Python implementation of Adaptive Weights Clustering algorithm.
AWC is a novel non-parametric clustering technique based on adaptive weights. Weights are recovered using an iterative procedure based on statistical test of "no gap". Method does not require specifying number of clusters. It applies equally well to clusters of convex structure and different density. The procedure is numerically feasible and applicable for large high dimensional datasets. The paper with detailed description of the algorithm is available on arXiv: Adaptive Nonparametric Clustering.

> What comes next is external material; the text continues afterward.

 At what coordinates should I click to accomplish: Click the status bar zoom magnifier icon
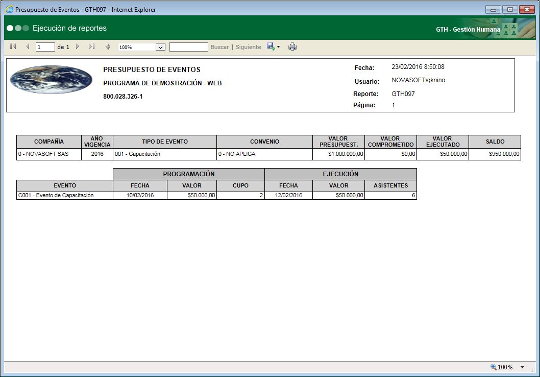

Build the latest development version from source:
git clone https://github.com/larisahax/awc.git
cd awc
python setup.py install
python 2.7
numpy
scipy
matplotlib
AWC class provides the API for performing clustering.
AWC_object = AWC(n_neigh=-1, effective_dim=-1, n_outliers=0, discrete=False, speed=1.5)
n_neigh : int, optional, default: -1
The number of closest neighbors to be connected on the initialization step.
If not specified, n_neigh = max(6, min(2 * effective_dim + 2, 0.1 * n_samples))
effective_dim : int, optional, default: -1
Effective dimension of data X.
If not specified, effective_dim = true dimension of the data,
in case the true dimension is less than 7, otherwise 2.
n_outliers : int, optional, default: 0
Minimum number of points each cluster must contain.
Points from clusters with smaller size will be connected to the closest cluster.
discrete : boolean, optional, default: False
Specifies if data X consists of only discrete values.
speed : int, optional, default: 1.5
Controls the number of iterations.
Increase of the speed parameter decreases the number of steps.
AWC_object.awc(l, X, dmatrix=None)
l : int
The lambda parameter.
X : array, shape (n_samples, n_features), optional, default: None
Input data.
awc works with distance matrix.
User must specify X or dmatrix.
From X Euclidean distance matrix is computed and passed to awc.
No need to specify X, if dmatrix is specified.
dmatrix : array, shape (n_samples, n_n_samples), optional, default: None
Distance matrix.
Cluster structure found by AWC
clusters = AWC_object.get_clusters()
Cluster labels
labels = AWC_object.get_labels()
To tune the parameter \lambda, plot sum of the weights for \lambda 's from some interval and take a value at the end of plateau or before a huge jump.
AWC_object.plot_sum_of_weights(lambda_interval, X=None, dmatrix=None)
lambda_interval : list
Lambda parameters for which sum of weights will be computed.
X : array, shape (n_samples, n_features), optional, default: None
Input data.
No need to specify X, if dmatrix is specified.
dmatrix : array, shape (n_samples, n_n_samples), optional, default: None
Distance matrix. If not specified, the Euclidean distance matrix is used from X.
See example.py for an example running awc on iris dataset.